FDA approves expanded use of Roche hepatitis C virus RNA test as aid in diagnosis

INDIANAPOLIS, March 21, 2016 /PRNewswire/ -- Roche (SIX: RO, ROG; OTCQX: RHHBY) announced today that it has received approval from the U.S. Food and Drug Administration (FDA) for its hepatitis C virus (HCV) quantitative RNA test to be used as an aid in the diagnosis of HCV infection for certain patient populations. Results from the COBAS AmpliPrep/COBAS TaqMan HCV Test, v2.0 can now be used to confirm an active hepatitis infection, in addition to providing an accurate measurement of how much virus is in a patient's blood, to help a physician determine the best course of treatment. This expanded use for the test saves a physician time in making a treatment decision and helps improve patient care.

"Hepatitis C can be a silent killer, but with several highly effective new antiviral drugs on the market, there is a very high cure rate," said Alan Wright, MD, MPH, chief medical officer at Roche Diagnostics. "That's why the CDC recommends HCV testing for persons at risk for infection and for everyone born between 1945 and 1965. But a positive HCV antibody test alone does not indicate an active infection. So it's critical for physicians to diagnose an active infection by detecting the presence of hepatitis C virus RNA."
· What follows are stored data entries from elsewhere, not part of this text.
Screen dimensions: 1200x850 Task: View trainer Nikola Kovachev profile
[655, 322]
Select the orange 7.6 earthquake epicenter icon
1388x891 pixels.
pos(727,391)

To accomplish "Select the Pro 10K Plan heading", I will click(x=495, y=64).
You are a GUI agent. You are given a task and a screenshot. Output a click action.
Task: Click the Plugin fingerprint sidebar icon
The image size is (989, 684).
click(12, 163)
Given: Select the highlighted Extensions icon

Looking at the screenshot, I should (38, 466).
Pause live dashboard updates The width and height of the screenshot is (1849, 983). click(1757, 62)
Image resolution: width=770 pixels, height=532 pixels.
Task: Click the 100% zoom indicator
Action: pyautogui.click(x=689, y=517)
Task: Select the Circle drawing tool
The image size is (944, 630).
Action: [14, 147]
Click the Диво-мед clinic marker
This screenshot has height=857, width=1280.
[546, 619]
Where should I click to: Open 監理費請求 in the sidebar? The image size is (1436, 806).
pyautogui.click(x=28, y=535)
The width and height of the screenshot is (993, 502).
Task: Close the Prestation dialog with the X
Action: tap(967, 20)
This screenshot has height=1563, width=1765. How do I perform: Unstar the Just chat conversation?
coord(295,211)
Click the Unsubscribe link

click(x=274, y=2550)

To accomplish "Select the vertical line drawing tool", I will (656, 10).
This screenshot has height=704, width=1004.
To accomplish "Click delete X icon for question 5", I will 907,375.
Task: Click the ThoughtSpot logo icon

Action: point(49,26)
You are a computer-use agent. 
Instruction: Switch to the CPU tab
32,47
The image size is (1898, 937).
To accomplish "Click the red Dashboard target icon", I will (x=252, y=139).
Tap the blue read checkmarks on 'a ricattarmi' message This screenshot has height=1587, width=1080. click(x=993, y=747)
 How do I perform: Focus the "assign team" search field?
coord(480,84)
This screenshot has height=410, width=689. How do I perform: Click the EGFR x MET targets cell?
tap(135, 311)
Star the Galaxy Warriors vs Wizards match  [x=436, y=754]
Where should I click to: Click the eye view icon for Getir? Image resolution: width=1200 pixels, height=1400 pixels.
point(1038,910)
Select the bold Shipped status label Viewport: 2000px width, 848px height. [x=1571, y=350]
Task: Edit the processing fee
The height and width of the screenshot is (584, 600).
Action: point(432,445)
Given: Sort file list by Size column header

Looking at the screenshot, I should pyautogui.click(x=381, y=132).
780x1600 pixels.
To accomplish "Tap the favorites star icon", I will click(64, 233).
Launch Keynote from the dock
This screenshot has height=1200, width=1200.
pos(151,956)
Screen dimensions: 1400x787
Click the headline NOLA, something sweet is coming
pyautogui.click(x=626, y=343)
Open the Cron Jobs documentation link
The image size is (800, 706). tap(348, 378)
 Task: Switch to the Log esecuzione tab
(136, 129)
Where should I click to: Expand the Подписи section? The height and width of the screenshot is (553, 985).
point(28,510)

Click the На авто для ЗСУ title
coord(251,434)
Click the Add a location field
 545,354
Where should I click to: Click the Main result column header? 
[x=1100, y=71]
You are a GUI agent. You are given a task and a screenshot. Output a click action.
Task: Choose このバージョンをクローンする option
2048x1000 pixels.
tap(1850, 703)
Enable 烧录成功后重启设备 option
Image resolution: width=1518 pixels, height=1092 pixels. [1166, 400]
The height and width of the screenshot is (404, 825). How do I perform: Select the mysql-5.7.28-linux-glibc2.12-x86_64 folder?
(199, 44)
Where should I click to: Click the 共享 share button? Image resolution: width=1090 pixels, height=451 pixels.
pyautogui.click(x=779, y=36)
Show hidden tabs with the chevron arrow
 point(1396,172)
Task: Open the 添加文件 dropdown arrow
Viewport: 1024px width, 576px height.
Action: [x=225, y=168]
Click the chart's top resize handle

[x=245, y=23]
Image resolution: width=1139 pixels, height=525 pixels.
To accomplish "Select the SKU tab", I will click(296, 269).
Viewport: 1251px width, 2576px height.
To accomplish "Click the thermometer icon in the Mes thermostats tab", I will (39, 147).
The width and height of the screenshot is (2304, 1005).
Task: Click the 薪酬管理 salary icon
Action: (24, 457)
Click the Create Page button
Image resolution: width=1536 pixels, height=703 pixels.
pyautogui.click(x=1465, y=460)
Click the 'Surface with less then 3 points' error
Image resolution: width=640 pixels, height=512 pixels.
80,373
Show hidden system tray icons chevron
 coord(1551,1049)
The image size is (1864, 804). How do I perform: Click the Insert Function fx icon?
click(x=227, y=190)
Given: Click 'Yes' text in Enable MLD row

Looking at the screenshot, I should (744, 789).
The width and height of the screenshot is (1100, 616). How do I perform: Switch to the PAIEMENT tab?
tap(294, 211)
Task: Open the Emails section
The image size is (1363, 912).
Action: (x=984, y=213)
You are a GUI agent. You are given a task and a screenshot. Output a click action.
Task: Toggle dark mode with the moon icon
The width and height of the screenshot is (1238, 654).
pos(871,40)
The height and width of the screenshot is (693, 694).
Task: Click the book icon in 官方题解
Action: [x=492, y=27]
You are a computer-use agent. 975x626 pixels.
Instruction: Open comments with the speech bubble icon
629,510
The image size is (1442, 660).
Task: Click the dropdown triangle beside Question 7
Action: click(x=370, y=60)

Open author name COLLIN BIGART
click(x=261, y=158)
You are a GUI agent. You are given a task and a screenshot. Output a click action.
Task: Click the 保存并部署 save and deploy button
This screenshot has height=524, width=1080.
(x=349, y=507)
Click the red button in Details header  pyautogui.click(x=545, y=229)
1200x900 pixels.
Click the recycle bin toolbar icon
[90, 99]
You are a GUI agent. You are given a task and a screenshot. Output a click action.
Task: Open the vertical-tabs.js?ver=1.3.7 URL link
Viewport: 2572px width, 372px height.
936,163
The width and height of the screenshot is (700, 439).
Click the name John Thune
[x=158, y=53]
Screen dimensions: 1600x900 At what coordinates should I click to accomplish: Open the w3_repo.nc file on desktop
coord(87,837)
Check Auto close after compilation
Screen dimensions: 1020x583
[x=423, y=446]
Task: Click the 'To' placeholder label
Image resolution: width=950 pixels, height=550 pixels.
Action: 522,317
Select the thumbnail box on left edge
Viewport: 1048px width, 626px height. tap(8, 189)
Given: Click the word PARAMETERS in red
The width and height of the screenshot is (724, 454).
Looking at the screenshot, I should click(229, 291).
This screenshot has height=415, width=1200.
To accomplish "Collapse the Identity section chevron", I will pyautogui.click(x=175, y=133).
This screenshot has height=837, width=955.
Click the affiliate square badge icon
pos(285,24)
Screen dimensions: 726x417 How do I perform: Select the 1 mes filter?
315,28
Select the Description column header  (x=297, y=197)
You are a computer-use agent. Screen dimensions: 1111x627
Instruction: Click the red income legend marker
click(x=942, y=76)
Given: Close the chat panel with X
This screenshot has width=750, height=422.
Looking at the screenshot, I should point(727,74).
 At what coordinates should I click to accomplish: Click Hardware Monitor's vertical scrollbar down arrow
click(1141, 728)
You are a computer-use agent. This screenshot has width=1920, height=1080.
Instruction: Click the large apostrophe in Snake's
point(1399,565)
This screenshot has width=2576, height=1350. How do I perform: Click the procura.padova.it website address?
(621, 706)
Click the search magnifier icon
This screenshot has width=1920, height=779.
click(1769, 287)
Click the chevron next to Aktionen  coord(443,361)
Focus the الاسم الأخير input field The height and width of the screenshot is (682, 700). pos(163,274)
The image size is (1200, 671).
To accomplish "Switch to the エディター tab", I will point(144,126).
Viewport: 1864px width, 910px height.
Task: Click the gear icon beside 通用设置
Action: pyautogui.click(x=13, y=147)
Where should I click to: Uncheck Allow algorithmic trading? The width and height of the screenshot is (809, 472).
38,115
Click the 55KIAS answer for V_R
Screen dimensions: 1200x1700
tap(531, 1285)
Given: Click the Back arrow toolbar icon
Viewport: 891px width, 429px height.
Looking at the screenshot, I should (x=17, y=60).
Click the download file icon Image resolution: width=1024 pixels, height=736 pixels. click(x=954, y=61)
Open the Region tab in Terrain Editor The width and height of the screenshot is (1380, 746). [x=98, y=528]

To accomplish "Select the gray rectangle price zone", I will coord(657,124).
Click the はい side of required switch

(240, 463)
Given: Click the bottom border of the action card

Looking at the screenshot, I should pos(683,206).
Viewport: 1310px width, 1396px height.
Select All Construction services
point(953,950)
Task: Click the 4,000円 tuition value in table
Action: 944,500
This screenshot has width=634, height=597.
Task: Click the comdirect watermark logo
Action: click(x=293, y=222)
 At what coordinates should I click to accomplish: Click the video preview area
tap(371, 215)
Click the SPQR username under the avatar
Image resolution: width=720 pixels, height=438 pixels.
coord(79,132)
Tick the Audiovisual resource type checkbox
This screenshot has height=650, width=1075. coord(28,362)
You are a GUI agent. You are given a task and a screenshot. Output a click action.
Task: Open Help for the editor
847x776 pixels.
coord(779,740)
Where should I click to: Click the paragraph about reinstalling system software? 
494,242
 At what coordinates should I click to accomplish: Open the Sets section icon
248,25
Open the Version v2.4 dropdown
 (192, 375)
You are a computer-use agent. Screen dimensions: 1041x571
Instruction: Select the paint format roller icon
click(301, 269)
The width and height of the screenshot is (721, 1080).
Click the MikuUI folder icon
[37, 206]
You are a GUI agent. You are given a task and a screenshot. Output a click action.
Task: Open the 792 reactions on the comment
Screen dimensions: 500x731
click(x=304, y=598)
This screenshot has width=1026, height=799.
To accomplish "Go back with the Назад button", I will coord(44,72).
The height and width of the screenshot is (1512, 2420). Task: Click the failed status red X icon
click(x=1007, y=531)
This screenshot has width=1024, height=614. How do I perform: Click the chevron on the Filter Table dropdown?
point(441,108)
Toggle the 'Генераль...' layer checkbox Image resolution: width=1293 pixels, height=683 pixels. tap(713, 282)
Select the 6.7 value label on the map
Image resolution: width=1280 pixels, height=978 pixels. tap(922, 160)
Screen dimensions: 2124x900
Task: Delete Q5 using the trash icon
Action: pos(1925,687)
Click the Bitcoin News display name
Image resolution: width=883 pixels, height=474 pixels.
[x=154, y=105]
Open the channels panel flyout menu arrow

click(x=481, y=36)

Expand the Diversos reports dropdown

The Roche test is the first quantitative HCV RNA test to be approved for use as an aid in diagnosis for active HCV infection. This expanded indication is in addition to its approved use as a viral load test to help physicians assess a patient's response to antiviral therapy. Roche HCV viral load tests have also been used to establish the treatment efficacy of direct-acting antiviral treatment regimens recently approved by the FDA. The COBAS AmpliPrep/COBAS TaqMan HCV Test, v2.0 is part of Roche's expanding portfolio of diagnostic tests to diagnose, confirm and manage hepatitis C infection.

About the test

The COBAS AmpliPrep/COBAS TaqMan HCV Test, v2.0 represents the latest innovation in Roche's virology test portfolio. The dual-probe PCR assay is intended for use in the management of patients with chronic HCV, in conjunction with clinical and laboratory markers of infection, and as an aid in diagnosis for individuals with antibody evidence of HCV infection with evidence of liver disease, individuals suspected to be actively infected with HCV antibody evidence, and individuals at risk for HCV infection with antibodies to HCV. Detection of HCV RNA indicates that the virus is replicating and therefore is evidence of active infection. The test is an in vitro nucleic acid amplification test for the detection and quantitation of hepatitis C virus RNA genotypes 1 to 6 in human EDTA plasma or serum. It can be used to predict the probability of sustained virologic response (SVR) early during a course of antiviral therapy and to assess viral response to antiviral treatment (response-guided therapy), as measured by changes of HCV RNA levels.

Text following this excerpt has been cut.